Pediatric Ankle Injuries

Ankle injuries are very common, representing 25 percent of all physeal injuries in kids.  Most of these injuries are related to sports incidents.  They account for up to 40 percent of all injuries in child athletes.  Ligamentous injuries are quite rare owing to the relative strength of the ligaments.  After the age of 16, the fractures follow more of an adult pattern. 

The mechanism of injury can be direct and involves ankle trauma as a result of a fall, motor vehicle accident, or a pedestrian/motor vehicle accident.  Indirect injuries can occur when the body twists upon a foot that is planted on the ground. 

Patients with this type of injury usually have pain and swelling of the ankle.  They often cannot walk on the foot.  There can be neurovascular compromise so all of the distal pulses should be looked at and the nerve function assessed.  The foot and ankle need to be evaluated for the presence of open fractures.  There can be injuries to the leg and knee as well so this must be evaluated. 

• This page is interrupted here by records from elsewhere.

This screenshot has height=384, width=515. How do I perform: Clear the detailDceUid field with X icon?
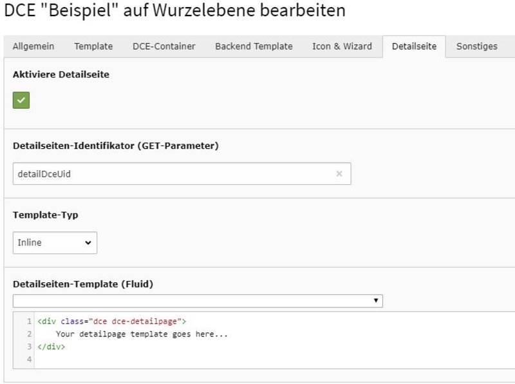(x=339, y=173)
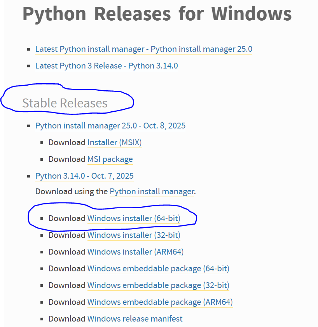The width and height of the screenshot is (318, 327).
Task: Get Windows embeddable package (64-bit)
Action: [158, 269]
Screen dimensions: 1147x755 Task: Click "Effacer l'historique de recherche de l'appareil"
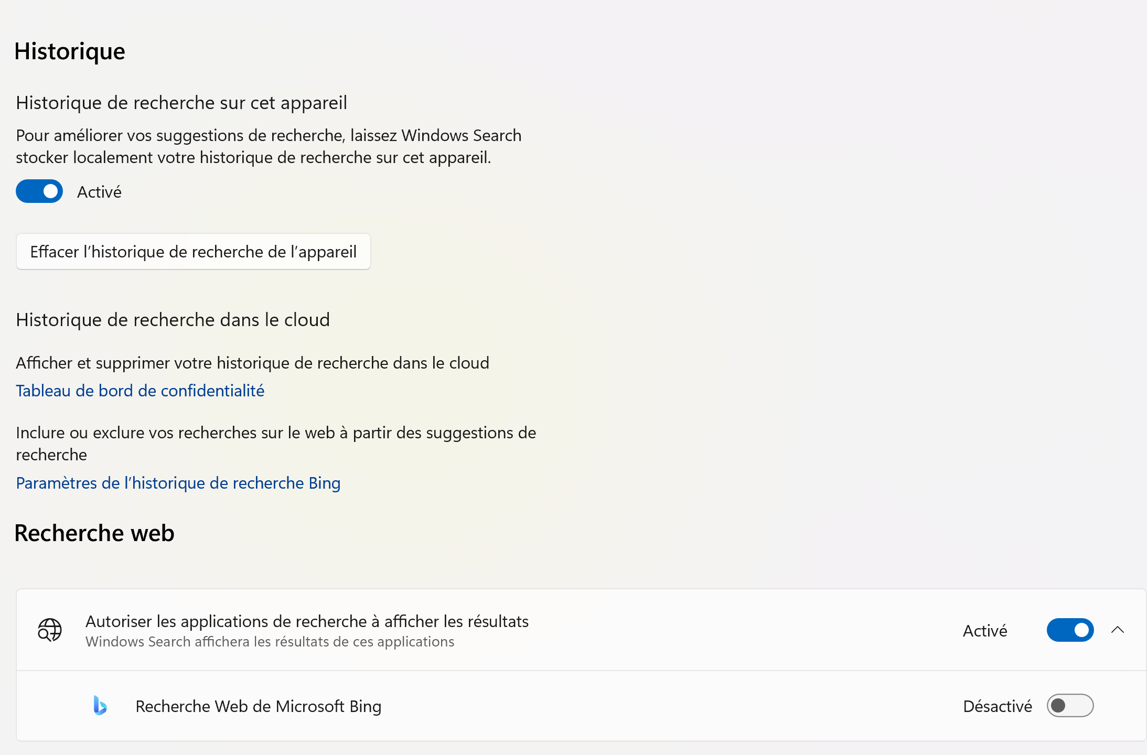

X-rays involve frontal, side, and mortise views of the ankle.  The leg may also need to be x-rayed.  Stress views may show hidden fractures.  CT scanning may need to be done in order to evaluate intra-articular fractures and their displacement.  MRI scanning is indicated to look for soft tissue injuries. 

Treatment involves closed reduction and casting with a short leg walking cast for 4-6 weeks.  Percutaneous pinning is indicated in some circumstances.  If there is a distal tibial fracture of the medial malleolus, closed reduction is the preferred method of treatment.  Open reduction is needed with placement of a compression screw or Kirschner wiring.  In Salter-Harris III or IV fractures, it is vital to have anatomic alignment.  If this can’t be done using closed methods, surgery is required.  Afterward, the child is placed in a short leg cast for about 6 weeks.  Weekly x-rays are needed to make sure the fracture remains properly aligned. 

Complications include an angular deformity if there is premature closure of the physis.  Varus deformity is common as is a valgus deformity.  Rotational deformities are possible and there can be a leg length discrepancy and posttraumatic arthritis if the articular surface isn’t lined up correctly.